*Reading passage*
=-=-=-=-=

Alina's parents died when she was six. She was sent to a Bucharest orphanage, where she was so disobedient that she was expelled at age 14. Her brother, also expelled from an orphanage, was living at the Gara du Nord, and she joined him there but was immediately claimed by a man named Suraj. "He takes small kids from the station and rapes them, and then they work for him," says Valentin. When asked how Suraj treated her, Alina stares glassily and says, "A little bit of everything." Last winter she made her way into Valentin's group of half a dozen children, a relatively safe refuge, say social workers for Romanian Save the Children, a private organization. Valentin earns a little food money by sweeping in front of kiosks and selling newspapers and magazines. One of seven children, he was cut loose after his alcoholic parents split. He wound up at the station when he was 14. He looks after the younger residents, the social workers say--the closest thing to parental guidance they can get.
Although she does not like to speak of it, Alina, like many other boys and girls, became a prostitute at the station. Some of the children around the Gara du Nord are as young as eight or nine when they begin having sex for payment. One pimp for young boys is Marian, nicknamed Blondie, a tall, fair-haired, 22-year-old male prostitute who lives on cardboard in a bathroom stall in the station's public toilet. Both Romanians and foreigners buy his services, he says. "Some like the 13- to 16-year-olds," he says. "Others like the 18- to 20-year-olds. I hang around with the [younger] kids." The men, he says, pay them the equivalent of $1.50 to $3. Alina is paid about the same. "If I am hungry, what to do?" she says in English.

=-=-=-=-=

*Description of the task*
Continue the passage about the children living at Bucharest's Gara du Nord station, starting right after its final sentence.

*Information shown*
=-=-=-=-=

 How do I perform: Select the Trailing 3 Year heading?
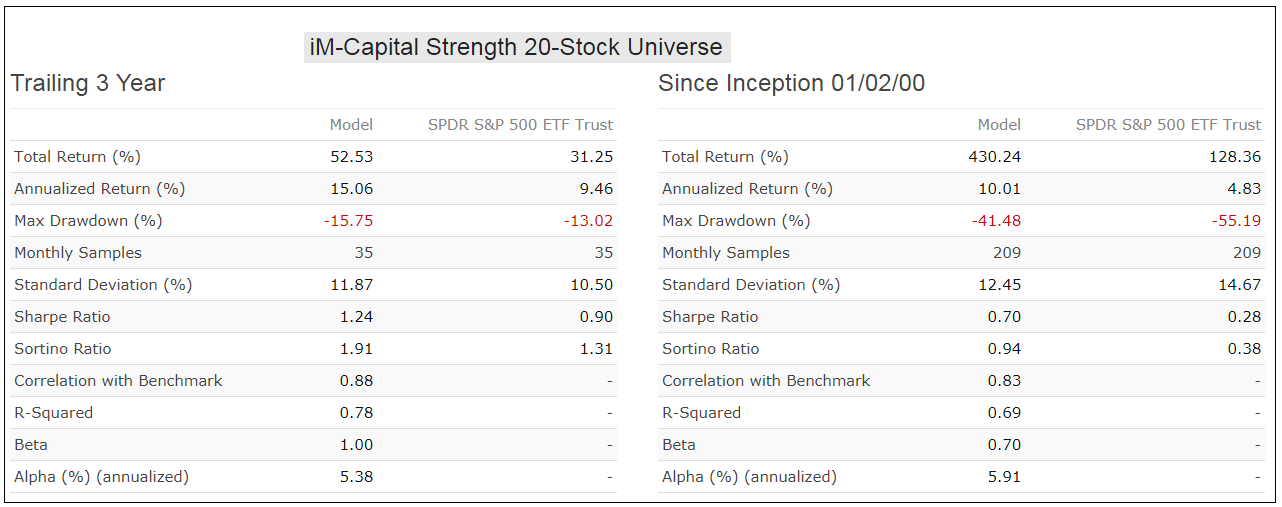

=-=-=-=-=

*The answer*
Getting the youths into safe shelters has proved difficult. "Most children want to leave the street," says Gabriela Alexandrescu of Save the Children. But even when shelter is available, "they need special attention," she says. "The children could be reintegrated, but it must be done with individual therapy. Adults must regain the children's trust." The government does little to help and often gets in the way. When the charitable organization Concordia set up a shelter and soup kitchen in an abandoned cargo area of the Gara du Nord, Health Ministry inspectors ordered it closed on the ground that the air was inadequate. They apparently did not sniff the urine stench of the youngsters' alternative dwelling. "We tried to do something for the children," says Thomas Preindl, an Austrian social worker for Concordia. "But the authorities didn't want it."
Alina and Valentin have scraped together enough money to go to a public bath. They float like wraiths through crowded back alleys before reaching a small stone entryway into the courtyard of a shabby building. The two buy tickets and soap and go inside. Twenty minutes later, they emerge, at least temporarily clean and sober. A visitor asks what they want from life. "First I want papers," says Valentin. "Then maybe a job. If I find a job, then I want to find an apartment." And Alina? She shrugs, shakes her head and says, "I want to die." She smiles slightly and sings a soft and childlike tune to fill the silence. She leans forward, coughs and says, "It's just like that."